A stimuli-responsive, site-specific nano-drug delivery ideal for oral administration

by Ozkizilcik, Asya; Murphy, Suzanne; Tian, Z. Ryan

There is an increasing gap between the ever-growing demand for effective and patient-friendly drug delivery technologies and the longstanding drawbacks of conventional drug-delivery methods. Oral administration of drugs, the most economic and user-friendly method, for instance, has been suffered by (i) drugs' digestive decompn. in the low-pH environment in stomach and (ii) polymeric microcapsules with drug-inclusion voids disconnected by polymer-matrix. Therefore, increasing hope and in turn grand challenges have been put on the smart engineering of new nano- and micro-structured materials, devices and even systems. Here we report for the first time a hollow-microcapsule with (i) a tunable void-vol. for maximally loading drugs and (ii) a smart wall for time-programmable release of the drugs in response to the external stimuli such as pH-changes. In expt., the low-cost microcapsule was walled by self-assembled bionanofibers, and then surface-coated by a pH-sensitive biodegradable biopolymer with widely tunable layer-thicknesses and nanopore-closure down to sub-nm scale.

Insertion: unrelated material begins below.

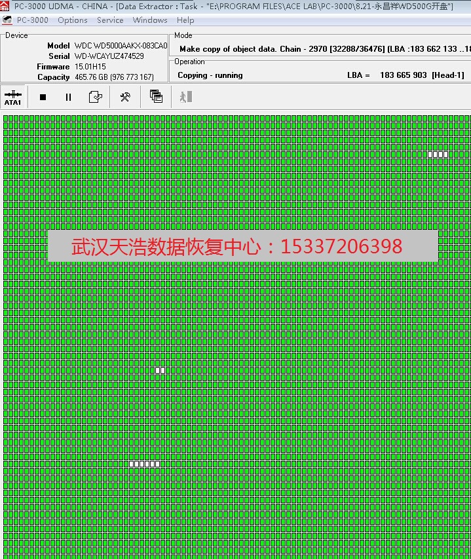Click the greyed-out exit icon

coord(185,97)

In this preliminary work, methylene blue dye was loaded through diffusion as a model drug. For the first time, the in-vitro release profiles reached (i) a ~99% drug loading efficiency and (ii) sustained and programmable releases over a 48-h time period in simulated body fluid at 37 oC. This work proves a new scalable and highly translational technol. in biomedical engineering and nanomedicine.